Let your childhood dreams blend with your responsible side with these healthy cookies that you can eat for breakfast.
These are truly the definition of healthy cookies. Mashed sweet potato, almond butter, maple syrup, walnuts—these add up to provide tons of nutrients and protein. Need more convincing? They’re paleo and flourless, are super easy to make, and taste great.
I adapted this recipe from The Paleo Mama and was not disappointed. I became skeptical halfway through when I was pouring the batter out onto the cookie sheet because the dough looked runny and I was afraid they would just spread out and burn, but they didn’t! So don’t add in flour or anything to thicken it up—they will fluff up in the oven.
I sealed mine up in an airtight bag and ate them throughout the week because they act as a really convenient snack in the morning when you’re not in the mood for anything heavy. They’re also not too sweet and have adjustable flavours: feel free to use your own mix-ins instead of the ones I listed below.
Makes about 20 cookies
- 1/2 cup almond butter
- 1/2 cup sweet potato purée (I roasted a whole sweet potato in aluminum foil for about 40 minutes on 350 degrees F—scooped out and mashed the insides)
- 1/3 cup maple syrup
- 2 large eggs
- 1/2 tsp. vanilla extract
- 1/2 tsp. baking soda
- 1 tsp. nutmeg
- 1 tsp. ground cinnamon
- 1/2 tsp. finely ground salt
- 1/2 cup peanut butter chips
- 1/2 cup chocolate chips
- 1/2 cup chopped walnuts
- 1/2 cup dried cranberries
- A few whole walnuts for topping
Preheat oven to 350 degrees F.
With an electric hand mixer, beat together the almond butter, sweet potato, maple syrup, eggs and vanilla. Discard the hand mixer and stir from this point on with a rubber spatula or spoon. Add in the baking soda, nutmeg, cinnamon and salt—stir until well combined, scraping down the sides of the bowl.
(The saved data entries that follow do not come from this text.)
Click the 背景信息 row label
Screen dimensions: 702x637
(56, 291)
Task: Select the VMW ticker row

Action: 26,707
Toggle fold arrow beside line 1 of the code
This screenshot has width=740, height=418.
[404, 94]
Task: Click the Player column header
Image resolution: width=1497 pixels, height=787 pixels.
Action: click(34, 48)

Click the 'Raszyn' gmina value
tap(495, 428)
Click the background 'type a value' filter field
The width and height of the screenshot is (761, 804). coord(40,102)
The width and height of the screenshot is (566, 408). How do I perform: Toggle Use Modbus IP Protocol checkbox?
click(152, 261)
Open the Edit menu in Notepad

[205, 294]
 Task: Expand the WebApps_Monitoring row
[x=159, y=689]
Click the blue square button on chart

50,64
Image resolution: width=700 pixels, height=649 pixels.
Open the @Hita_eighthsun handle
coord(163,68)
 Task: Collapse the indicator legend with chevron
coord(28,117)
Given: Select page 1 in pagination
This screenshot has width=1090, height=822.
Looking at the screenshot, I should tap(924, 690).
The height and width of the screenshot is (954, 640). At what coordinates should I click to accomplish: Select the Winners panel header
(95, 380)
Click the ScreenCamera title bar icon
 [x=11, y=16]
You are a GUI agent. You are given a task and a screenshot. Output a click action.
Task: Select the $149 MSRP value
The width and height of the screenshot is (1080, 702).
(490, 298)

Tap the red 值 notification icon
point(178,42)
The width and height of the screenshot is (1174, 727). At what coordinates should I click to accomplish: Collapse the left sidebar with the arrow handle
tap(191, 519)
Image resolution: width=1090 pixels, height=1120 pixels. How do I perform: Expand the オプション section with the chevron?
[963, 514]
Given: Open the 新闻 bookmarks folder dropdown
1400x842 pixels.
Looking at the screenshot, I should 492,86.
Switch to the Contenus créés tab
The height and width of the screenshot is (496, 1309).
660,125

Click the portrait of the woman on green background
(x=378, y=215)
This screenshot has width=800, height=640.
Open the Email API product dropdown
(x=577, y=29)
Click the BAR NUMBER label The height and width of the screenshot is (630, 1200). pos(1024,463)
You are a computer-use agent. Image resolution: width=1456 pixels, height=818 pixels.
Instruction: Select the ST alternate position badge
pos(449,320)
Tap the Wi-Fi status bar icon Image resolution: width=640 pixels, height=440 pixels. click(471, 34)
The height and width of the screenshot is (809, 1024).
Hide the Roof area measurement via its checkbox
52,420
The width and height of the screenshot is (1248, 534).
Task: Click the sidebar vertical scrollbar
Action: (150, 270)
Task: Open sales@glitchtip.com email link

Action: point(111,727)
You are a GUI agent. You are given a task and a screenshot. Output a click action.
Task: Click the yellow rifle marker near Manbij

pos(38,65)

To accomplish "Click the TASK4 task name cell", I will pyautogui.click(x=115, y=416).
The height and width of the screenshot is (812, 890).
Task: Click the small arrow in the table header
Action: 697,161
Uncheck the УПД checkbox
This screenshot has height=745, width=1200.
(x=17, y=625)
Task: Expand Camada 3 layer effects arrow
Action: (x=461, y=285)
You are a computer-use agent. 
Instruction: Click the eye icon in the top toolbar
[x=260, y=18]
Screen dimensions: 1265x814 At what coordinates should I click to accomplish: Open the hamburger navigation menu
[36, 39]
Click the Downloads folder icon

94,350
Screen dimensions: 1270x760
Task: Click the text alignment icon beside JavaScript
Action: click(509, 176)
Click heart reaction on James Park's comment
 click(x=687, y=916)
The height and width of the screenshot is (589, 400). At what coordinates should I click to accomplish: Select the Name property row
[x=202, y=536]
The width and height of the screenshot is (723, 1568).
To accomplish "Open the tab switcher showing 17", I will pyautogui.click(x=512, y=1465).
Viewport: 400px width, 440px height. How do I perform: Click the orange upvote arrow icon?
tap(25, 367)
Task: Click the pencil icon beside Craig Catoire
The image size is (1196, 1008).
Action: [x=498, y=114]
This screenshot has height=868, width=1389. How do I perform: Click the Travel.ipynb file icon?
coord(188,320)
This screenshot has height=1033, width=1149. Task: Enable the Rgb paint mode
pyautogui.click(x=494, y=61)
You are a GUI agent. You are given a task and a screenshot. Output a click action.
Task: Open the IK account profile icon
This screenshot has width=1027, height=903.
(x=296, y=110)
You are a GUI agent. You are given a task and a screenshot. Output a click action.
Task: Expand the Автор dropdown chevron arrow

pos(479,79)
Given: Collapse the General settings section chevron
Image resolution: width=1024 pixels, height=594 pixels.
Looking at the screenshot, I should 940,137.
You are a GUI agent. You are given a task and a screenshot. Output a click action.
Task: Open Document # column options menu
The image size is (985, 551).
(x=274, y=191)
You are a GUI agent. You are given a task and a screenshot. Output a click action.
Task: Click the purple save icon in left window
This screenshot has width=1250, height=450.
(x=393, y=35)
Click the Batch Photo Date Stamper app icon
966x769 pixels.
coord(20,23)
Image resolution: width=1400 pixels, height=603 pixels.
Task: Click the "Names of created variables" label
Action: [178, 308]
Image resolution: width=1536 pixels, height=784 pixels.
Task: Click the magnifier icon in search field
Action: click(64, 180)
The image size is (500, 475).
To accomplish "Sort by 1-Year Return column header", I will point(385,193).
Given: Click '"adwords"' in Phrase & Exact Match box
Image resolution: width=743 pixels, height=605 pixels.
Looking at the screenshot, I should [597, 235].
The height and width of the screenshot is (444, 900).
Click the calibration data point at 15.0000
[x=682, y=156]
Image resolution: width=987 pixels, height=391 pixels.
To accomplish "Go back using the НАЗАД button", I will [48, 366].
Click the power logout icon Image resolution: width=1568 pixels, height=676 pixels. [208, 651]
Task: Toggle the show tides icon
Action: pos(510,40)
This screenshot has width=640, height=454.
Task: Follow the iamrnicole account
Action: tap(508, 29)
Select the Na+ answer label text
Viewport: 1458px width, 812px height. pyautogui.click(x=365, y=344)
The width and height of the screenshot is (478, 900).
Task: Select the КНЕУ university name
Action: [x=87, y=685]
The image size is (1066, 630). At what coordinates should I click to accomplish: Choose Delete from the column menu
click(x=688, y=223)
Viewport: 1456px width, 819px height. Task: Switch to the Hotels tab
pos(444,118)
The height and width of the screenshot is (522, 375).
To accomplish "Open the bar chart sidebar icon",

Fold in the peanut butter chips, chocolate chips, walnuts and dried cranberries. Carefully pour small circles of batter onto a lined baking sheet (roughly 1 1/2 teaspoons each) and place a whole walnut in the centre, lightly pushing it down so that it stays in place but does not spread the cookie too thin.
Bake for 10-13 minutes until lightly browned on top. Allow to sit for 5 minutes before diving in. Be careful removing the cookies from the pan—they can be fragile. Store in an airtight container for 5 days and enjoy as a breakfast treat or on-the-go snack all week.